In 2013, Psychemedics Corporation began offering hair based alcohol Ethyl glucuronide testing. This testing was previously attempted by laboratories in the United Kingdom, but has suffered from numerous lawsuits. Due to the concerns of legal risk, few laboratories offer this type of testing anymore, as they deem it unreliable and unsupportable. The Society of Hair Testing also notes the limitations of EtG, stating that this form of testing can determine "chronic excessive alcohol consumption only. This consensus is not applicable for determination of abstinence from alcohol or moderate consumption of alcohol." SoFT also states that "It is not advisable to use the results of the hair testing for alcohol markers in isolation," supporting the belief that additional testing evidence is required to properly identify an individual's alcohol usage. As such, this form of testing is only applicable for scenarios where severe alcohol abuse is present.
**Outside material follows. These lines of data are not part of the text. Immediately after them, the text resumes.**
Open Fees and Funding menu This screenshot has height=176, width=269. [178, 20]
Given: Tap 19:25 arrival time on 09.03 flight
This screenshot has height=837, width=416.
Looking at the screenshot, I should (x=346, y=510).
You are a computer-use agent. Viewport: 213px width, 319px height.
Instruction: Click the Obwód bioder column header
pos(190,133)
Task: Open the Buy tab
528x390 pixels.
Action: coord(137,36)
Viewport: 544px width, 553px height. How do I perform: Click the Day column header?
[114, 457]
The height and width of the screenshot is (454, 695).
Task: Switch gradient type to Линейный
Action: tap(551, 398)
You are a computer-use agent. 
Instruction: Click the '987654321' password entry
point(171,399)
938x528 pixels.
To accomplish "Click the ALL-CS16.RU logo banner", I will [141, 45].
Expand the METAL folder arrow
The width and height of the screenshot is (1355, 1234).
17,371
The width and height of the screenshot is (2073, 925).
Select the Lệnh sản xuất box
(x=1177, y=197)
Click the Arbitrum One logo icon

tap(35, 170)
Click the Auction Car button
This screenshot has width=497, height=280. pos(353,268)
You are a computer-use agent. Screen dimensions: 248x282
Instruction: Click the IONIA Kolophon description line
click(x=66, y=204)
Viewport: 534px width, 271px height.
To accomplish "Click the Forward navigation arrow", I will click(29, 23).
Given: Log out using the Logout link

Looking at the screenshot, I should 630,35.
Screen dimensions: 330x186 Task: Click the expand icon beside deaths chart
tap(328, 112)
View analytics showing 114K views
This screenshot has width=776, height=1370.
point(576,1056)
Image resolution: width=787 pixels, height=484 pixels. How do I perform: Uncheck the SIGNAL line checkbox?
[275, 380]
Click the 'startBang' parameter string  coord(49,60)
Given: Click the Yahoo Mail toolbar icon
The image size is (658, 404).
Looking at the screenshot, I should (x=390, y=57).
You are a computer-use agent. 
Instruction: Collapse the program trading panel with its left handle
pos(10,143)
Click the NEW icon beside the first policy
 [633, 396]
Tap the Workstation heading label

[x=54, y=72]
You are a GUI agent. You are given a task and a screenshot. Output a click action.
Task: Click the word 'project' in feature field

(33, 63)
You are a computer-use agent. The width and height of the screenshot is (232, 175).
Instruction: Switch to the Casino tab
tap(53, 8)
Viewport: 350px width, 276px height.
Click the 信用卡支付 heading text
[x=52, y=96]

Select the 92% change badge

The U.S. Substance Abuse and Mental Health Services Administration has cautioned that the test is "scientifically unsupportable as the sole basis for legal or disciplinary action" because the highly sensitive tests "are not able to distinguish between alcohol absorbed into the body from exposure to many common commercial and household products containing alcohol or from the actual consumption of alcohol."

The U.S. Food and Drug Administration has not granted FDA clearance to the Psychemedics Corporation for their EtG Alcohol test at this time, which brings the accuracy of this test into question.

==Controversies==
In May, 2014, it was announced that The Psychemedics Corporation would be providing hair testing services to three private Cleveland-area schools. Journalists quickly noted a severe conflict of interest, as James Kubacki, Principal of St. Edward's High School, is the brother of Raymond Kubacki, CEO of The Psychemedics Corporation. The Plain Dealer noted that this fact was not disclosed to parents, revealing that it "wasn't stated at the institution-wide meetings to discuss with students their soon-to-be-curtailed privacy."

This is not the first time that The Psychemedics Corporation has been scrutinized for questionable business tactics, having previously hired the high ranking employees of their clients. "Dr. George Elder, a principal for decades, says he instituted drug testing for all students and faculty members at his school. Now he's Psychemedics vice president and pitchman."

==Hair Testing History==
- 1858: Hoppe-Seyler publishes report finding arsenic in the hair in an 11-year old buried body.
- 1978: Dr. Werner Baumgartner, PhD develops a radioimmunological(RIA)method for detecting drug use from hair specimens.